Jangan berakhir. Karena aku masih setia mengulur benang cinta yg ku pintal dari serpihan asa tersisa, kasih yang setia menunggu hadirmu, luka bahagia karena tak bosan-bosannya menatap wajahmu, sunyi mencekam terantuk namamu dan debam hasrat untuk tetap berada dalam naungan mata beningmu.


Jangan berakhir. Karena aku akan menunggu hadirmu, kapan pun itu. Jangan berakhir karena aku telah memilihmu sejak tatap pertama tumpah tanpa sengaja di satu senja. Dan sampai kini aku makin terjerat dalam penantian yang mengerang, meregang, mengerontang, terpanggang bara api yang setia ku nyalakan, tak ingin ku padamkan.
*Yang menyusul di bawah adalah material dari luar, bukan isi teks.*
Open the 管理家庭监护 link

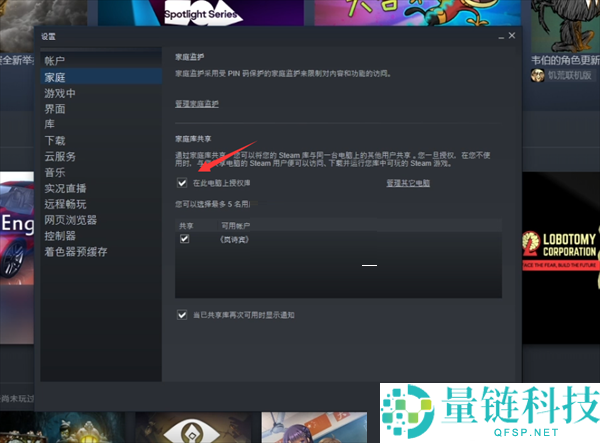point(196,104)
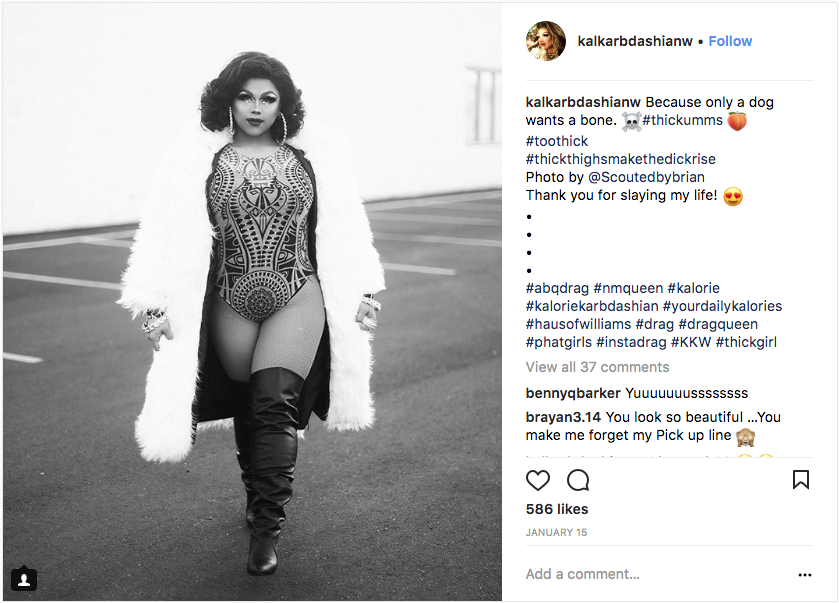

Ya, inilah aku, yang selalu berharap risalah cinta, pengharapan, dan penantian untuk satu namamu suatu ketika akan menemui pencapaiannya.

Bukan aku tidak tahu atau pura-pura tahu, apa yang akan ku temui dalam penantian ini. Ketika aku kembali mencintaimu, pada detik itu sebenarnya kakiku telah tiba di rumah peskitan. Mengerang diatas prahara cinta yang tak jua berakhir. Titik temu dua hati yang ku iba-iba belum juga merunut abjad takdir. Terkulaiku dihempaskan asa dari waktu ke waktu. Tetap saja kakiku kukuh percaya. Walau segalanya tampak tak nyata.
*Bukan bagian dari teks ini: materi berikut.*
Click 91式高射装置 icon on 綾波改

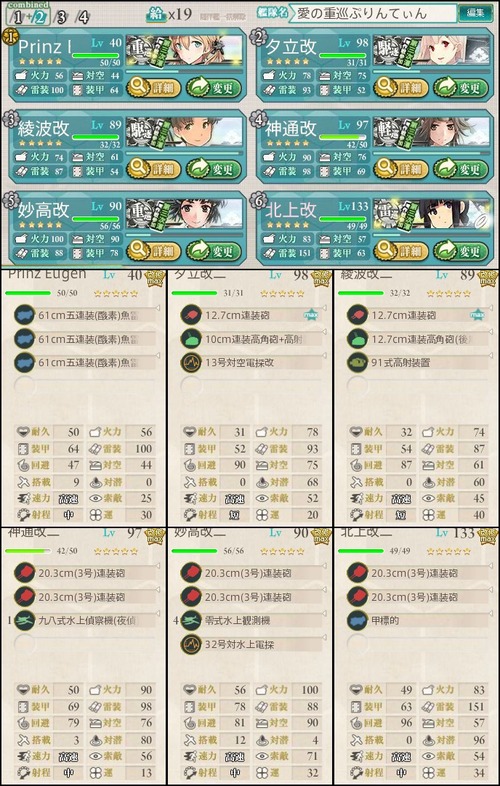[357, 362]
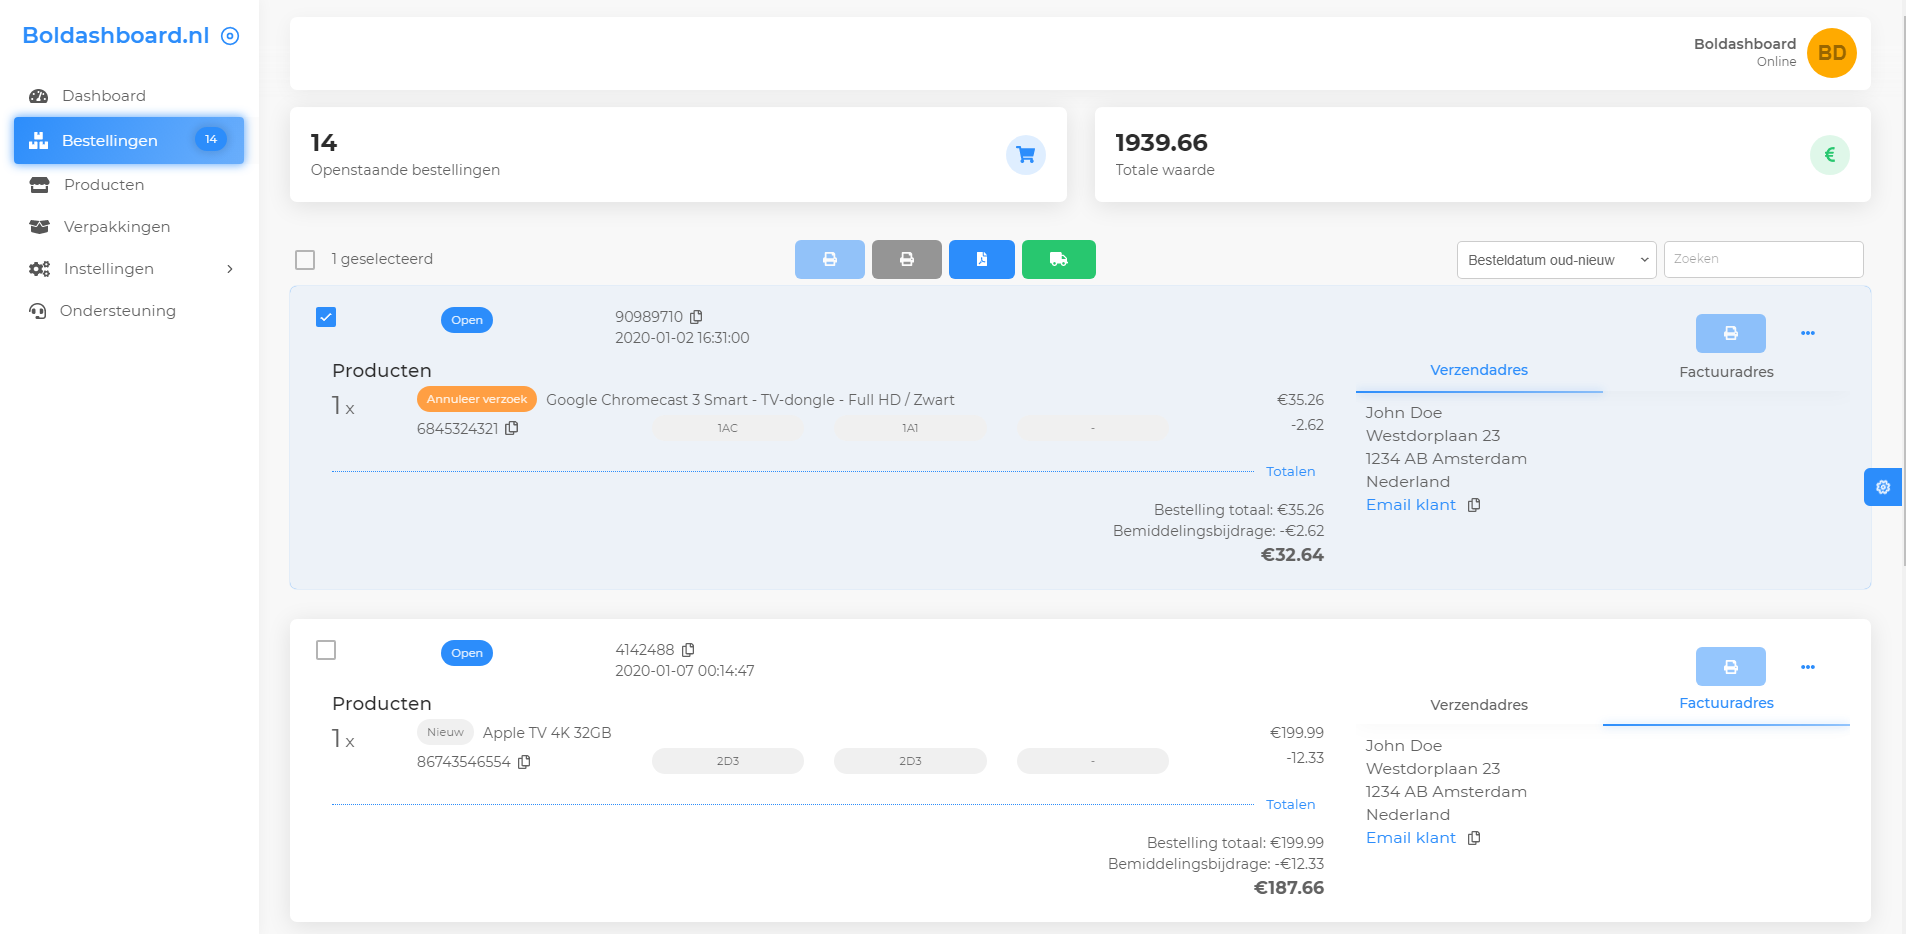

Rumah yang kuburu makin tenggelam dihapus akngkungan kabut. Samar kupandang, membabi buta jejakku meratap dijemari pelangi. Kau tempatku mengunyah sejarah penantian. Dimana cahayamu kau sembunyikan? Rumah yang kuhuni makin gelap. Terang susah ku dekap. Gema pesaktian mengintip di tiap inci kata yang terucap dan terpendam dalam puing suara jiwa. Aku makin terluka. Setia menunggu di ujung abjad takdir yang akan jatuh dari langit. Membawa pesan cintamu, untukku, suatu ketika. Entah dimana, entah kapan masanya. Aku akan setia, itu saja!
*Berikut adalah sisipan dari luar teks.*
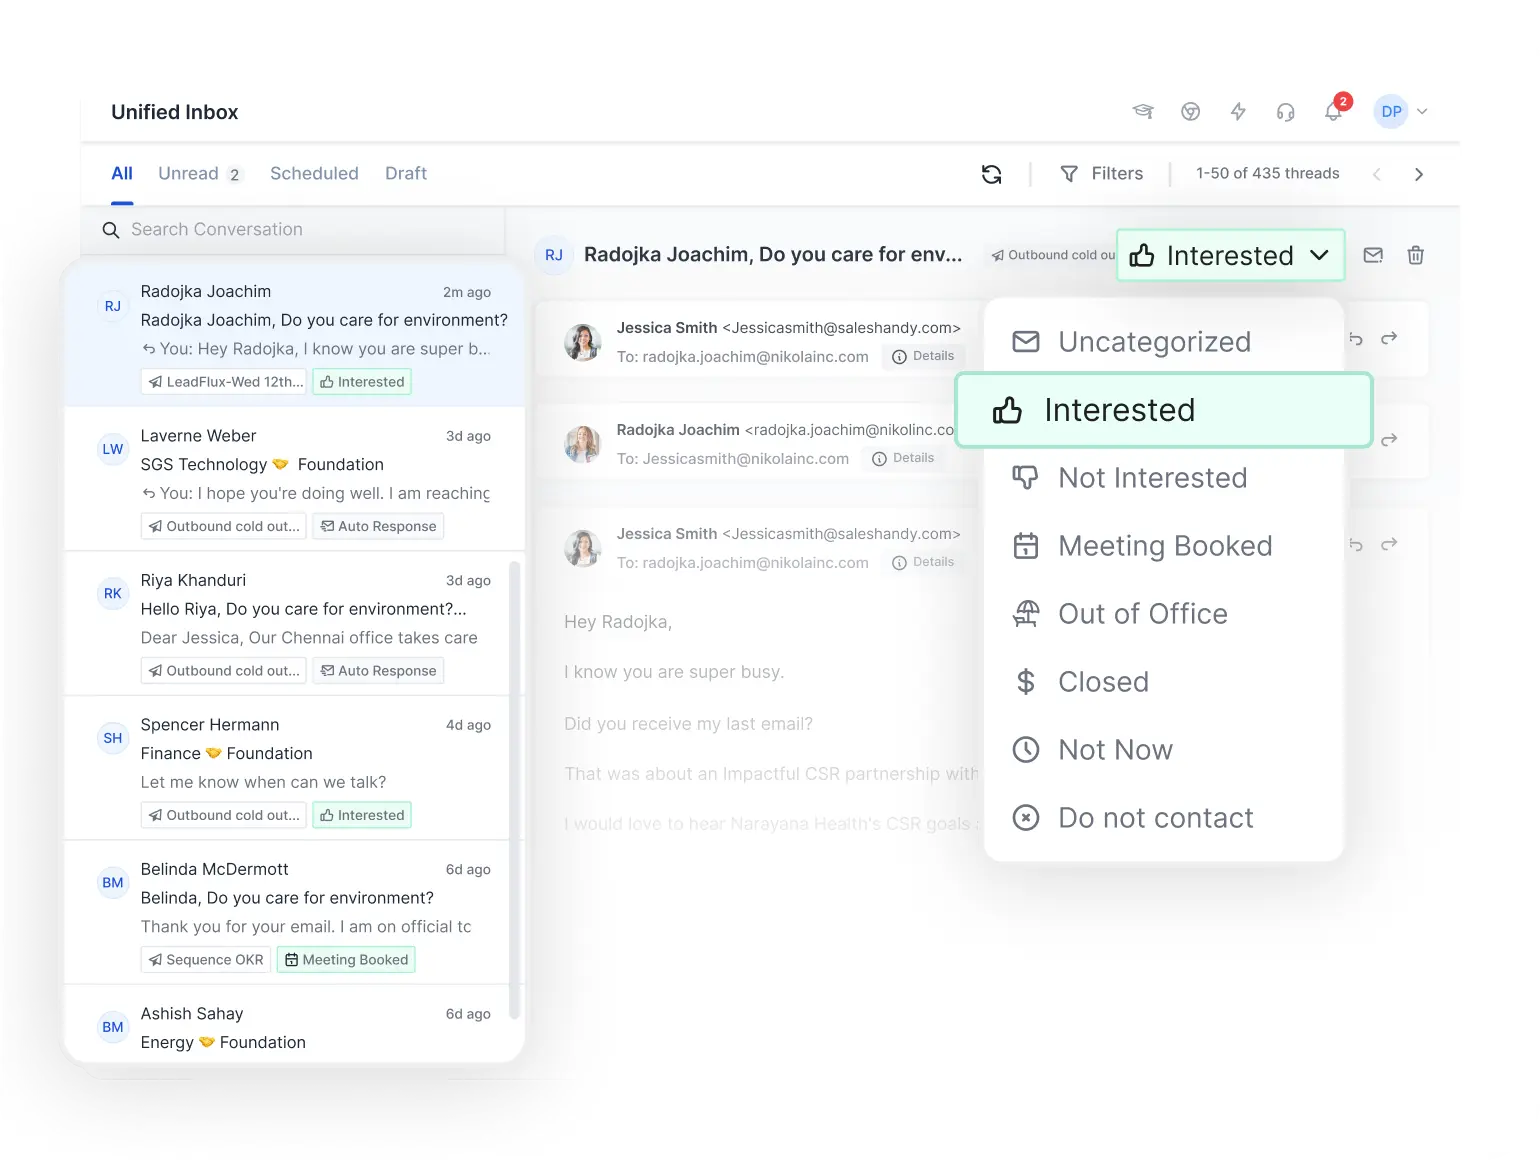This screenshot has height=1160, width=1540.
Task: Switch to the Scheduled tab
Action: (x=314, y=174)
ya aku akan setia menantimu, kapan pun itu.

Dalam derap gerimis yang pongah menghunjam. Terbuai wajahmu yang menyusup bertubi-tubi. Membawa sebaris kata bahagia yang menenggelamkan nurani diatas pengharapan tak berkesudahan. Tentang rindu kusam, tentang cinta terbuang. Mengutip satu namamu di antara keluh kesah, gundah gelisah, dan lara pesaktian. Masihkah ada secuil senyum di batas penantianku yang kini makin terbata dalam kata-kata, untuk memujimu, mengharapmu, mencintaimu dan menantimu.